#### [Task details]
Recast the material below as a JSON list of strings, one string per line, with blank lines left out. Begin at the line that contains "The image size" and continue through the end of the material, leaving the pictures out.

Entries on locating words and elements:
· · · · ·

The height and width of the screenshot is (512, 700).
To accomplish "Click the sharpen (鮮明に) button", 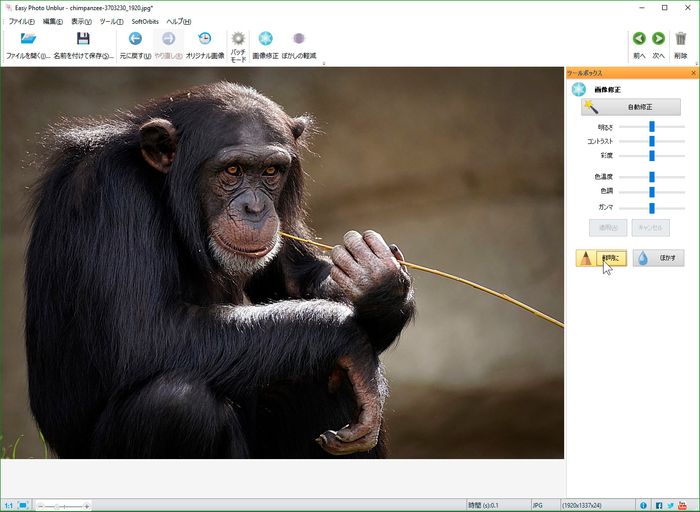I will (x=602, y=258).
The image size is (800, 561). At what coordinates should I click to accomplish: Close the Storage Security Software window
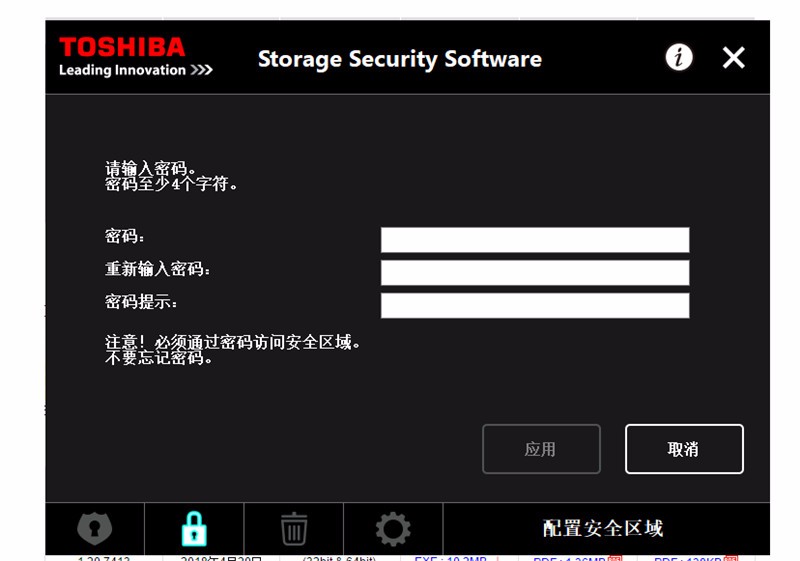(734, 58)
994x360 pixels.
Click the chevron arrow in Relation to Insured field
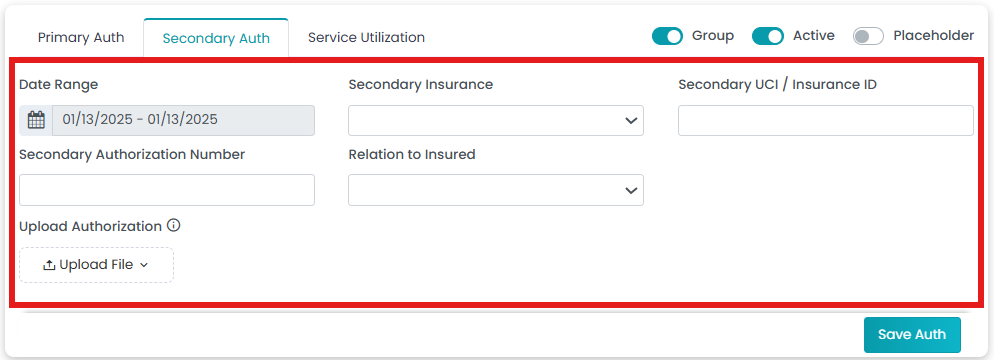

· · · · ·

#### [In response]
[
  "The image size is (800, 561). At what coordinates should I click to accomplish: Close the Storage Security Software window",
  "(734, 58)",
  "994x360 pixels.",
  "Click the chevron arrow in Relation to Insured field"
]